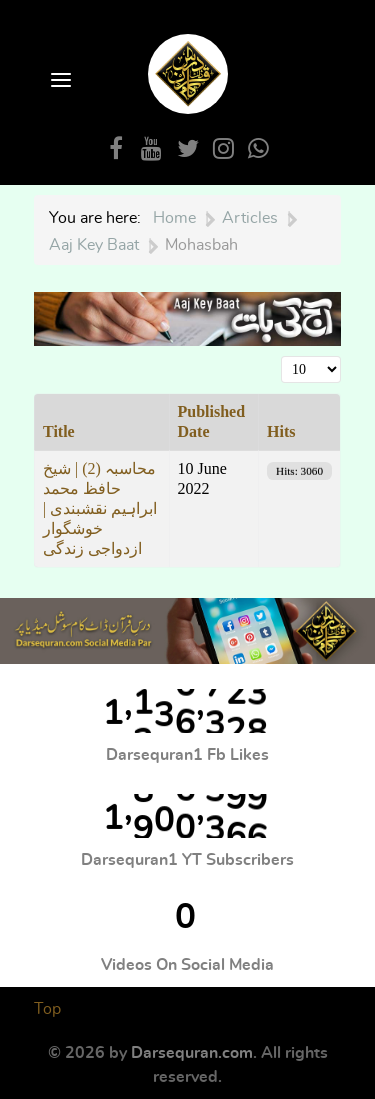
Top (47, 1009)
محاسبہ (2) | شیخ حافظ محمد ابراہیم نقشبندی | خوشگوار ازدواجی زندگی (100, 508)
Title (59, 431)
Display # (281, 356)
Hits (281, 431)
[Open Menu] (59, 81)
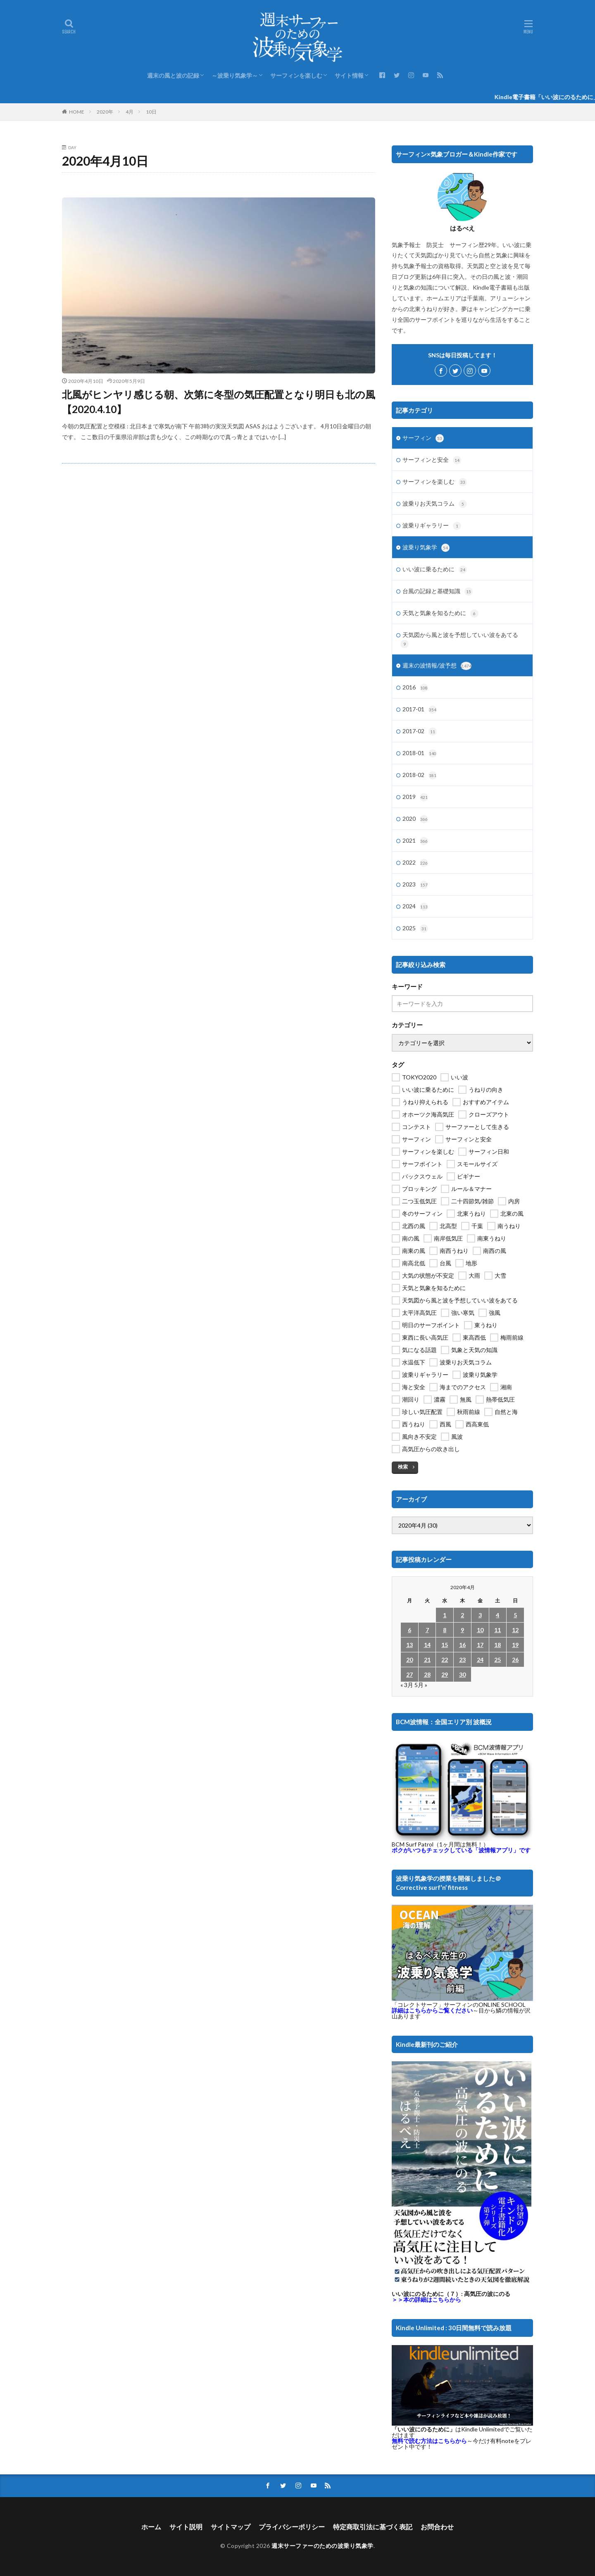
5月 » (420, 1684)
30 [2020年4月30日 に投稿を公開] (462, 1674)
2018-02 (419, 775)
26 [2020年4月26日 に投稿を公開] (515, 1659)
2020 (415, 819)
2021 (415, 841)
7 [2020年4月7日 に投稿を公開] (427, 1629)
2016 (415, 688)
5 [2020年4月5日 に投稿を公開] (515, 1614)
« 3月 (406, 1684)
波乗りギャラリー (431, 526)
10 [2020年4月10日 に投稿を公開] (480, 1629)
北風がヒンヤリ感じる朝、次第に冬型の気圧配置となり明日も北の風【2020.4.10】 (218, 401)
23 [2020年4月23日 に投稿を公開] (462, 1659)
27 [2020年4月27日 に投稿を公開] (409, 1674)
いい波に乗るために (434, 570)
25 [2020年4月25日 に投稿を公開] (497, 1659)
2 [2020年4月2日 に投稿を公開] (462, 1614)
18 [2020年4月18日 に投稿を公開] (497, 1644)
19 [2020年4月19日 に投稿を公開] (515, 1644)
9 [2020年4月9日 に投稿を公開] (462, 1629)
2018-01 (419, 753)
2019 (415, 797)
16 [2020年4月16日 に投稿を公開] (462, 1644)
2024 (415, 907)
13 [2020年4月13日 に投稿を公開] (409, 1644)
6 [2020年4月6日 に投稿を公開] (409, 1629)
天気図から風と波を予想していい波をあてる (459, 639)
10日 (151, 112)
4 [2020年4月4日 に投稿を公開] (497, 1614)
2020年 (105, 112)
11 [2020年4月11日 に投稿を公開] (497, 1629)
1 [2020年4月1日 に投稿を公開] (444, 1614)
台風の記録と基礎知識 (437, 591)
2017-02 (419, 731)
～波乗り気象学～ (235, 75)
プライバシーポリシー (292, 2527)
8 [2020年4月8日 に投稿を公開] (444, 1629)
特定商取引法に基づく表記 (372, 2527)
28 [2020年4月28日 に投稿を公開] (427, 1674)
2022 (415, 863)
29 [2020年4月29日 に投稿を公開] (444, 1674)
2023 (415, 885)
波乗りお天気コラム (434, 504)
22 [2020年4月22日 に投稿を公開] (444, 1659)
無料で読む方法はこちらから (429, 2440)
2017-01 (419, 710)
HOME (76, 112)
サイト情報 (349, 75)
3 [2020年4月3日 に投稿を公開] (480, 1614)
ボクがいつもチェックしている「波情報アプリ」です (461, 1850)
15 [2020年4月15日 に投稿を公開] (444, 1644)
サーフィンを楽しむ (296, 75)
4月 (129, 112)
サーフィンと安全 (431, 460)
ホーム (151, 2527)
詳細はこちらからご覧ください (432, 2010)
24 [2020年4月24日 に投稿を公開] (480, 1659)
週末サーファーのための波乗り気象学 (322, 2545)
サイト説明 (185, 2527)
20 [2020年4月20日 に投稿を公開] (409, 1659)
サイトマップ (230, 2527)
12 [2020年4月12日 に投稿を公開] (515, 1629)
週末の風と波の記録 (173, 75)
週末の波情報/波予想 (436, 666)
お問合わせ (437, 2527)
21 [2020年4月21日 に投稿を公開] (427, 1659)
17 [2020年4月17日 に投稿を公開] (480, 1644)
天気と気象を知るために (440, 613)
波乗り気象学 (426, 548)
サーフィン (423, 438)
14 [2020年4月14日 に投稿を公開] (427, 1644)
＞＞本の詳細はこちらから (426, 2299)
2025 (415, 928)
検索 (403, 1467)
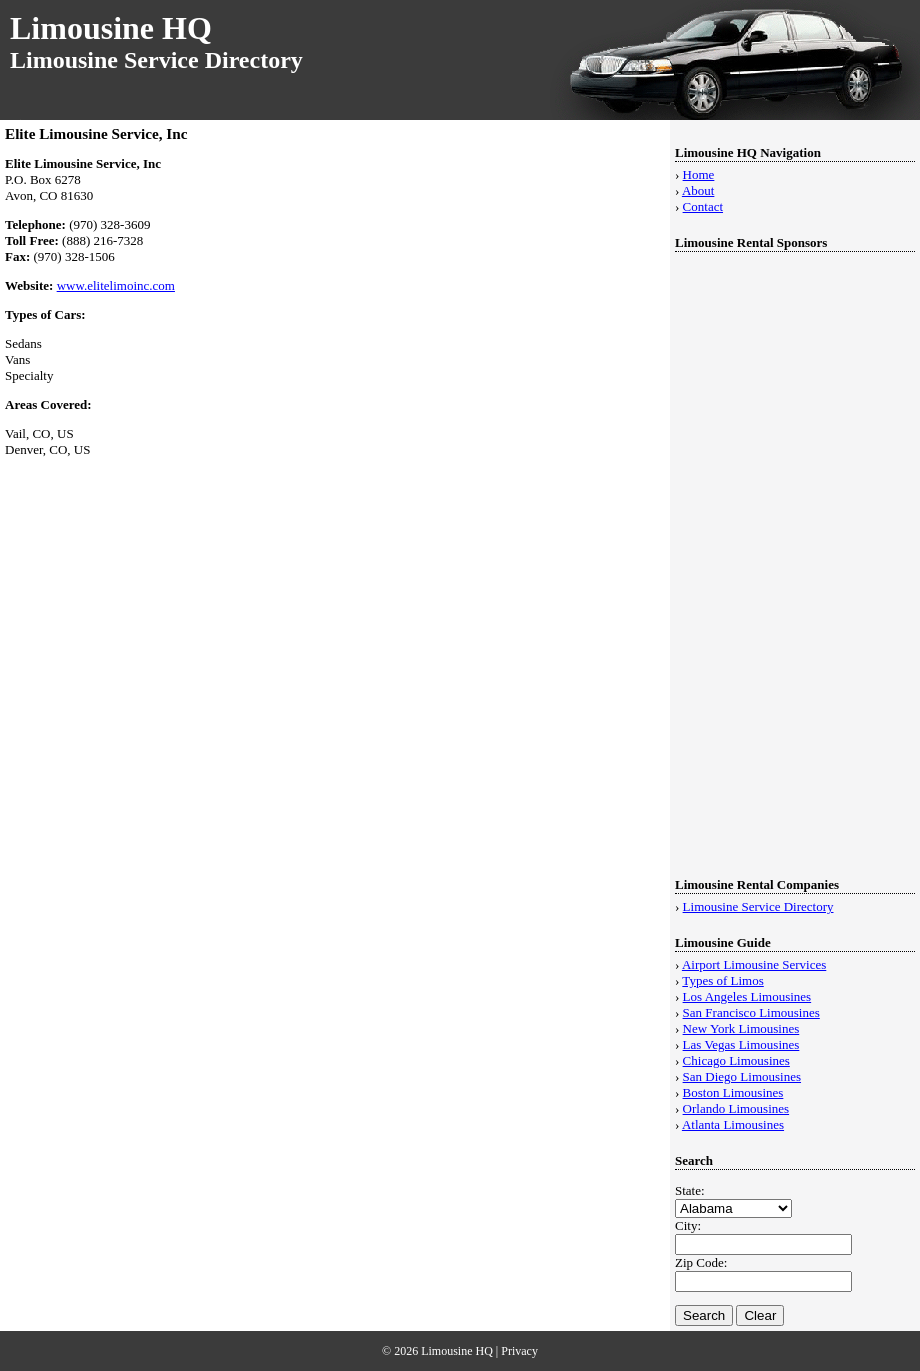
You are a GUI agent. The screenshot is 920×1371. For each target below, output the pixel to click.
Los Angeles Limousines (747, 996)
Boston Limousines (733, 1092)
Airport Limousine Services (754, 964)
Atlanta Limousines (733, 1124)
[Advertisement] (758, 557)
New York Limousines (741, 1028)
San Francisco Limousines (751, 1012)
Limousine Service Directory (758, 906)
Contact (703, 206)
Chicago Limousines (736, 1060)
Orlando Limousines (736, 1108)
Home (699, 174)
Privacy (519, 1351)
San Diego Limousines (742, 1076)
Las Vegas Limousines (741, 1044)
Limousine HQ (111, 28)
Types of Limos (722, 980)
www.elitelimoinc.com (116, 285)
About (698, 190)
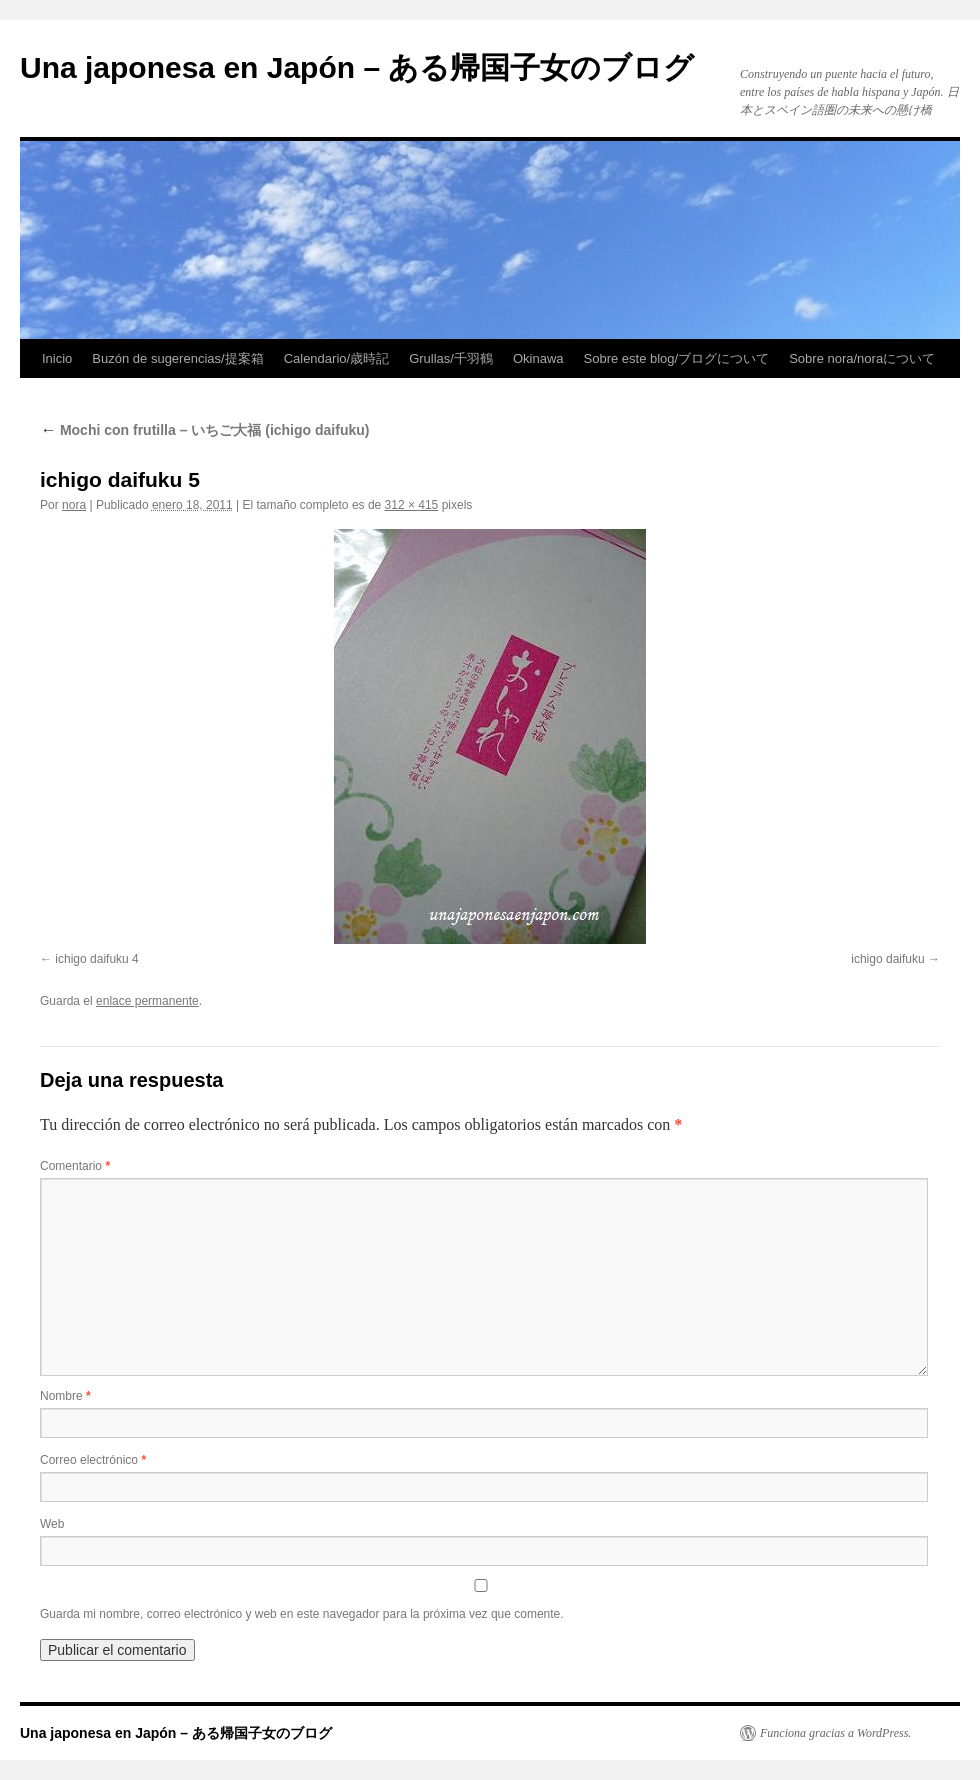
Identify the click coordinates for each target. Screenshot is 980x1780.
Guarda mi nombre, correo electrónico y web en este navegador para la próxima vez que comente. (302, 1614)
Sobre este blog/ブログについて (677, 358)
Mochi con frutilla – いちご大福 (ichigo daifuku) (204, 430)
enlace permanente (147, 1001)
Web (52, 1524)
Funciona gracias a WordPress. (835, 1733)
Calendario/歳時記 (337, 358)
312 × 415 (412, 505)
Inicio (57, 358)
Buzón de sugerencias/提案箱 (177, 358)
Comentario (75, 1166)
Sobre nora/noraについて (862, 358)
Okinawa (538, 358)
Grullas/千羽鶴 (451, 358)
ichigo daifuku (887, 959)
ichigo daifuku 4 (96, 959)
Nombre (65, 1396)
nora (74, 505)
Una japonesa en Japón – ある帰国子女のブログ (357, 67)
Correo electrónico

::::::::::

_What this task involves:_ Rescale everything from the line containing "enlace permanente (147, 1001)" down to the end of the entries, and give only those lines. Repeat each line with its request text, multiplying every coordinate in the answers by 0.8 and rounding to whole numbers, with halves rounded up.

_Solution for this problem:_
enlace permanente (118, 801)
Web (42, 1219)
Funciona gracias a WordPress. (668, 1386)
Calendario/歳時記 (270, 286)
312 × 415 (330, 404)
Inicio (46, 286)
Buzón de sugerencias/提案箱 (142, 286)
Comentario (60, 933)
Sobre nora/noraについて (690, 286)
Okinawa (430, 286)
Grullas/千羽鶴 (361, 286)
ichigo daifuku (710, 767)
ichigo daifuku 4 (77, 767)
Nombre (52, 1117)
nora (59, 404)
Una japonesa en Japón – ある帰国子女のブログ (286, 54)
Correo electrónico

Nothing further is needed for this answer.